Zo heeft het Europees Hof van Justitie verklaard: „Wanneer financiële steun van een staat de positie van een onderneming ten opzichte van andere concurrerende ondernemingen in het intracommunautaire handelsverkeer versterkt, moet dit handelsverkeer worden geacht door de steun te worden beïnvloed” (17). In de regel kan men er dus van uitgaan dat overheidsfinanciering van openbare omroepen het handelsverkeer tussen de overeenkomstsluitende partijen beïnvloedt. Dit is duidelijk het geval bij de verwerving en verkoop van programmarechten, die vaak op internationaal niveau plaatsvindt. Ook reclame heeft — voor die openbare omroepen welke advertentieruimte mogen verkopen — een grensoverschrijdend effect, met name voor homogene taalgebieden die zich uitstrekken over de landgrenzen heen. Bovendien kan de eigendomsstructuur van commerciële omroeporganisaties zich uitstrekken tot meer dan één EER-staat.

(4)

Volgens de rechtspraak van het Europees Hof van Justitie en het Gerecht van eerste aanleg (18) dienen alle overheidsmiddelen die aan een bepaalde onderneming worden overgedragen als staatssteun te worden beschouwd (mits voldaan is aan alle voorwaarden voor de toepassing van artikel 87, lid 1, van het EG-Verdrag).
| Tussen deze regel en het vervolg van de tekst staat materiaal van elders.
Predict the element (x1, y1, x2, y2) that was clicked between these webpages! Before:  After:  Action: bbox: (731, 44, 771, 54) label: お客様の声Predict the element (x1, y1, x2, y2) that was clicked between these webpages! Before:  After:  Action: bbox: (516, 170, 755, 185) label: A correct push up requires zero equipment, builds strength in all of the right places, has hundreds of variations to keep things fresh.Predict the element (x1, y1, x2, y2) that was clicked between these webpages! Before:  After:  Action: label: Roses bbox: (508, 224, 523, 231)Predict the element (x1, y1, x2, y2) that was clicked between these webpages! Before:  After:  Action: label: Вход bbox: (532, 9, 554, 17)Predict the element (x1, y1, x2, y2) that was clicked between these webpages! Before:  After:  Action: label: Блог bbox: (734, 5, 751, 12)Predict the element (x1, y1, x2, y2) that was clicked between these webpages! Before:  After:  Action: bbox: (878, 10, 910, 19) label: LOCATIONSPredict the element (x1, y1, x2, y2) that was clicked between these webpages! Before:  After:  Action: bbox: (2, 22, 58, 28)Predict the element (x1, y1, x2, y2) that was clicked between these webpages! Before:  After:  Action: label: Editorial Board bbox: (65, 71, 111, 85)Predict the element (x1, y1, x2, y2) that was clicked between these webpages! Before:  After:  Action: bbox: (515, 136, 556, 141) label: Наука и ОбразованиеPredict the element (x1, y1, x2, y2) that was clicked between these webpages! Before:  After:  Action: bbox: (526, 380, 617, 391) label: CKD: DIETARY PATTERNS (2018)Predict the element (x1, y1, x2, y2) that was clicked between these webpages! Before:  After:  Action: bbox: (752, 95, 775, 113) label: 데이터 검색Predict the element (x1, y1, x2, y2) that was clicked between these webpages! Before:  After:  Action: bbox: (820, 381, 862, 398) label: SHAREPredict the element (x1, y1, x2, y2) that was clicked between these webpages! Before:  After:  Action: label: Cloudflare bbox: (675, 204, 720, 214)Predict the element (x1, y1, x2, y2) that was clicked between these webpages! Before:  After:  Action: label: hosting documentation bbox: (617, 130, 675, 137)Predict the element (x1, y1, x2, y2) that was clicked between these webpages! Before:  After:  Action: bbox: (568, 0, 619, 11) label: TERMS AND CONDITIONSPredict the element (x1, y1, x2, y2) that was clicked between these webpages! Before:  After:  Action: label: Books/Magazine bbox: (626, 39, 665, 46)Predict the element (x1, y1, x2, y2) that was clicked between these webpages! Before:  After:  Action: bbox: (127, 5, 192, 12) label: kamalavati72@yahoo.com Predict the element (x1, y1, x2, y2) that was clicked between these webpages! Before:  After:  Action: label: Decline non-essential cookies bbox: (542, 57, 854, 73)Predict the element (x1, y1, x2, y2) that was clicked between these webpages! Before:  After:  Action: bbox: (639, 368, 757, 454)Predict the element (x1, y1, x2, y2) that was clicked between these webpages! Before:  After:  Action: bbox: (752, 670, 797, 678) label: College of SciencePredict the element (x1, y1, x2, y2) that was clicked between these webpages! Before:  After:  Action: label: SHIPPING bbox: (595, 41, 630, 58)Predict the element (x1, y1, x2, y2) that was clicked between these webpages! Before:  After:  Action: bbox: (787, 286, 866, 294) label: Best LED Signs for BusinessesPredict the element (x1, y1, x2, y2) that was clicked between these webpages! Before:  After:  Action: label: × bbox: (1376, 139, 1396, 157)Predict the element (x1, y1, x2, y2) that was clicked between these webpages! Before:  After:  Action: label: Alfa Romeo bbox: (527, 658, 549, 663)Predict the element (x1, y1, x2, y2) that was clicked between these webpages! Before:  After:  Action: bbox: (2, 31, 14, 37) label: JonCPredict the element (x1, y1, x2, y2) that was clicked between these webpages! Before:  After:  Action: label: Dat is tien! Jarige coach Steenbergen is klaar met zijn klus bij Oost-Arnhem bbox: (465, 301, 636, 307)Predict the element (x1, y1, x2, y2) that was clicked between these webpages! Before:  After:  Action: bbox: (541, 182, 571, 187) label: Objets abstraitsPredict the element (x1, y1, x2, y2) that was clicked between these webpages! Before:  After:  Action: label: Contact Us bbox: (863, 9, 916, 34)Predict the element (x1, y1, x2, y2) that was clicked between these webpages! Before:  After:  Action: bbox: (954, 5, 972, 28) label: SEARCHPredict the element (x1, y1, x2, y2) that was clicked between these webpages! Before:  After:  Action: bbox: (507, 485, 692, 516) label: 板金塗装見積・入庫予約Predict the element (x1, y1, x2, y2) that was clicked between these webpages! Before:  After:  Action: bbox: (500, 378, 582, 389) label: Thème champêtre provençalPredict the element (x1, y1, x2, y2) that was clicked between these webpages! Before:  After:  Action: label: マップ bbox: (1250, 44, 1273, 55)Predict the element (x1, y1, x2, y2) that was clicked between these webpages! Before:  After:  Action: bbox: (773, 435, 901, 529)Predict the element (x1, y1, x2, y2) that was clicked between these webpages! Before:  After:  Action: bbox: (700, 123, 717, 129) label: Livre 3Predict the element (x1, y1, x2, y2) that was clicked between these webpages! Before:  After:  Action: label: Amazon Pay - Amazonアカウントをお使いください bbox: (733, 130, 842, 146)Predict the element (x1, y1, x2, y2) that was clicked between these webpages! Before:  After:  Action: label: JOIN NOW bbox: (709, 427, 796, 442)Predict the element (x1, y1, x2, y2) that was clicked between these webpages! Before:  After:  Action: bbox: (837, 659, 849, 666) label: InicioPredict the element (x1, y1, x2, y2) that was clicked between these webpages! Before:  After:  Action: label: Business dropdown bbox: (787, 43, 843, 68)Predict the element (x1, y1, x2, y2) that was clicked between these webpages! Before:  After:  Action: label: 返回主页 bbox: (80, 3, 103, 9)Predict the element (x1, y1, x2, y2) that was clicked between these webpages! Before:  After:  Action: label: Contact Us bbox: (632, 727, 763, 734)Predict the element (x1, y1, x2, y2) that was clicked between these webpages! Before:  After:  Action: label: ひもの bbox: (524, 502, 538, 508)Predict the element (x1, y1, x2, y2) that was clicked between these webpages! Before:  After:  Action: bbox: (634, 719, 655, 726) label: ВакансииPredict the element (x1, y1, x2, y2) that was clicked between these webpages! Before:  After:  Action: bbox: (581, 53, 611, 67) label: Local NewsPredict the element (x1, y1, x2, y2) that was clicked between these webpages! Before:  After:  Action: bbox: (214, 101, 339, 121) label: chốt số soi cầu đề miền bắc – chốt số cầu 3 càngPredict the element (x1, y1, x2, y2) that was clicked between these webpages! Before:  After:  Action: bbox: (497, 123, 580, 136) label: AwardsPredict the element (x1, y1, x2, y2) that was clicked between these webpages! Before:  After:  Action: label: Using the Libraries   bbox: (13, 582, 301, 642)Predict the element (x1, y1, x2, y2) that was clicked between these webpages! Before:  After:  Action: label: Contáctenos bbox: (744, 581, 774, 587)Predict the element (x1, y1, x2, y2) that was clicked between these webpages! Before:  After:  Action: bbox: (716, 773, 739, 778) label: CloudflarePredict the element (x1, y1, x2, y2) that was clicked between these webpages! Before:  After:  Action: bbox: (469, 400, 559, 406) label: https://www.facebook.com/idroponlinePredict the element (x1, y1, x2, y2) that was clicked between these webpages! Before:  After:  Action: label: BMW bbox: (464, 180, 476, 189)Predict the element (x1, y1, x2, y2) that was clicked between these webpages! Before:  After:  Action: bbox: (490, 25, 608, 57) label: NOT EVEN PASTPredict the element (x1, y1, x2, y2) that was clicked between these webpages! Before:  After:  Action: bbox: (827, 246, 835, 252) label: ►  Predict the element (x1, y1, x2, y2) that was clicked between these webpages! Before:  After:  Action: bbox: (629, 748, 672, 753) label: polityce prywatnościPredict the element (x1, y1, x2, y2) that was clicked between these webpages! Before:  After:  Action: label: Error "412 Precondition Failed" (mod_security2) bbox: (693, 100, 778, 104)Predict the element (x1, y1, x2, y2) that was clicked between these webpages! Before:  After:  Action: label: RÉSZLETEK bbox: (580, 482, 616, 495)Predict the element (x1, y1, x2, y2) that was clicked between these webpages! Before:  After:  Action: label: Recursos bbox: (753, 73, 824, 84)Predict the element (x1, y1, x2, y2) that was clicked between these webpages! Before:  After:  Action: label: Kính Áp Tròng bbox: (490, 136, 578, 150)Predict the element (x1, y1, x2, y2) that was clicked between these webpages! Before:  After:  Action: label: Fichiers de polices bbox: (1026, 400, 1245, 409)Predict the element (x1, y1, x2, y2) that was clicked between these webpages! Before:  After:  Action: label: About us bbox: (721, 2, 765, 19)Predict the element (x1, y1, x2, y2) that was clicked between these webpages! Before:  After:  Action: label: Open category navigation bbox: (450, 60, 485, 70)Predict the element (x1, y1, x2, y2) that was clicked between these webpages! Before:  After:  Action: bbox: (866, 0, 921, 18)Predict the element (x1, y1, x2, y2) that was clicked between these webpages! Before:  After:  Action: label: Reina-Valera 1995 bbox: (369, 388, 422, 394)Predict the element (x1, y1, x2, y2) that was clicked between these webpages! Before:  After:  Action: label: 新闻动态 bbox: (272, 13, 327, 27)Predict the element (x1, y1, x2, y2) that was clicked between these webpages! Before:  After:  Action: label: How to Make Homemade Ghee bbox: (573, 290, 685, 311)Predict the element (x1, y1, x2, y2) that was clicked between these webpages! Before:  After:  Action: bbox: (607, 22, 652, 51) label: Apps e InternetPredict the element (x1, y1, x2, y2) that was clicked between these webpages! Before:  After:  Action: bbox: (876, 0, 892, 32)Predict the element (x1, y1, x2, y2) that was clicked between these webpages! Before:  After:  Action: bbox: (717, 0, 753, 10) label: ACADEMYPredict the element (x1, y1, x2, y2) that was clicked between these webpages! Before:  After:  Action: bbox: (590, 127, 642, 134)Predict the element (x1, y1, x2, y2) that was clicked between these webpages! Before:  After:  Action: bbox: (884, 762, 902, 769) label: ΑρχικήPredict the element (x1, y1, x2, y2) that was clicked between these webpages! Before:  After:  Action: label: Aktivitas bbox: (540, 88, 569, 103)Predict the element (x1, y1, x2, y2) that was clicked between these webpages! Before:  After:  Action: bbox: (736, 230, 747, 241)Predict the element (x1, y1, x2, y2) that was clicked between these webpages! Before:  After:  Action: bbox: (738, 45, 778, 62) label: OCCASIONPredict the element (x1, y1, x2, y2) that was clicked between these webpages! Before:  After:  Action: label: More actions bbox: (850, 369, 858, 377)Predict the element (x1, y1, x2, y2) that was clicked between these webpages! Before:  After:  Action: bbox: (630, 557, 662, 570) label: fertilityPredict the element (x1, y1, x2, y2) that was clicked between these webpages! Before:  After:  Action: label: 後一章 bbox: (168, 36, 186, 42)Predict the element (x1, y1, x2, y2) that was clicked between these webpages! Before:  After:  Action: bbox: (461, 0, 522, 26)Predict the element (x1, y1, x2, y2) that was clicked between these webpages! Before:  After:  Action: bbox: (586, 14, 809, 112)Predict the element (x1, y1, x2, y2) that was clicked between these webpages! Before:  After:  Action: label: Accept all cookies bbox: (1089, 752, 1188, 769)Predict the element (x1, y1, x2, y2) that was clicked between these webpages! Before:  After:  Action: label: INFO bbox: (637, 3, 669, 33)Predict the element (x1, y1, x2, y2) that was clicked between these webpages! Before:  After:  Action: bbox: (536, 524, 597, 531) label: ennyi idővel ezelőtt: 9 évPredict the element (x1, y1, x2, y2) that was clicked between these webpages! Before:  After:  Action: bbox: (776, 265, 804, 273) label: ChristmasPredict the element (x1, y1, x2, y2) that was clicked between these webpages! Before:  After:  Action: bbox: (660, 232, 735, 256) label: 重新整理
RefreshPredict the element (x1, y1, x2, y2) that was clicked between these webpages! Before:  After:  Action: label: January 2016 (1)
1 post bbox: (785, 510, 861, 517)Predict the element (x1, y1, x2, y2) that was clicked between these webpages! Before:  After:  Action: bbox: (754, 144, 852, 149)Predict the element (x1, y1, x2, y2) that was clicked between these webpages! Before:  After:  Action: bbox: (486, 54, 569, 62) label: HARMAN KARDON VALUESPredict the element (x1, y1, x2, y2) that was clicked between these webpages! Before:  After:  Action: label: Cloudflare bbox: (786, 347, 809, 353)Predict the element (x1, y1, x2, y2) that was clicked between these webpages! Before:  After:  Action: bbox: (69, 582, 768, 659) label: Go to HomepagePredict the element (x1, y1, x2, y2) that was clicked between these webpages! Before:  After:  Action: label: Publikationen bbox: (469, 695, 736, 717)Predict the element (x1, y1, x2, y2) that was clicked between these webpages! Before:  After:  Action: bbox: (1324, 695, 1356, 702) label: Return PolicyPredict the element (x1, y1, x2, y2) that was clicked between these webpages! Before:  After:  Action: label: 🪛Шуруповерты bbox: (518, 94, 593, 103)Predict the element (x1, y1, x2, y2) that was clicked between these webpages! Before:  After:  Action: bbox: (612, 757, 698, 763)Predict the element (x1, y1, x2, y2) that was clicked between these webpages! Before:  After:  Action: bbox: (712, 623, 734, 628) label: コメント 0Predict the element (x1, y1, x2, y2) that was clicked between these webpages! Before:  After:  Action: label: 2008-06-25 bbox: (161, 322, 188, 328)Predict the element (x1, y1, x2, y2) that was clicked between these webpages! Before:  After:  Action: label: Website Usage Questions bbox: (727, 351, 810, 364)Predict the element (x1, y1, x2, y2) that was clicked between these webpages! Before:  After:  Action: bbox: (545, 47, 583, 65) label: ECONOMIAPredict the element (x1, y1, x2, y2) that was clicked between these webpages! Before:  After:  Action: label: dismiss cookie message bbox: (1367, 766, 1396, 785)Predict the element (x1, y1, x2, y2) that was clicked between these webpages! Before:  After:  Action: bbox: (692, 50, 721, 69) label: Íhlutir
Het Europees Hof van Justitie heeft evenwel in zijn arrest inzake Altmark Trans GmbH (19) (hierna: „arrest Altmark”) geoordeeld, dat „wanneer een overheidsmaatregel te beschouwen is als een compensatie die de tegenprestatie vormt voor de prestaties die de begunstigde ondernemingen hebben verricht om openbaredienstverplichtingen uit te voeren, zodat deze ondernemingen in werkelijkheid geen financieel voordeel ontvangen en voormelde maatregel dus niet tot gevolg heeft dat deze ondernemingen vergeleken met ondernemingen die met hen concurreren in een gunstiger mededingingspositie worden geplaatst, een dergelijke maatregel niet binnen de werkingssfeer van artikel 92, lid 1, (thans artikel 87, lid 1) van het Verdrag valt”.

(5)

Om niet als staatssteun te worden beschouwd, moeten dergelijke compensaties volgens het arrest Altmark van het Europees Hof van Justitie echter aan de volgende voorwaarden voldoen:

„—

In de eerste plaats moet de begunstigde onderneming daadwerkelijk belast zijn met de uitvoering van openbaredienstverplichtingen en moeten die verplichtingen duidelijk omschreven zijn.

In de tweede plaats moeten de parameters op basis waarvan de compensatie wordt berekend, vooraf op objectieve en doorzichtige wijze worden vastgesteld, om te vermijden dat de compensatie een economisch voordeel bevat waardoor de begunstigde onderneming ten opzichte van concurrerende ondernemingen kan worden bevoordeeld.

In de derde plaats mag de compensatie niet hoger zijn dan nodig is om de kosten van de uitvoering van de openbaredienstverplichtingen, rekening houdend met de opbrengsten alsmede met een redelijke winst uit de uitvoering van die verplichtingen, geheel of gedeeltelijk te dekken.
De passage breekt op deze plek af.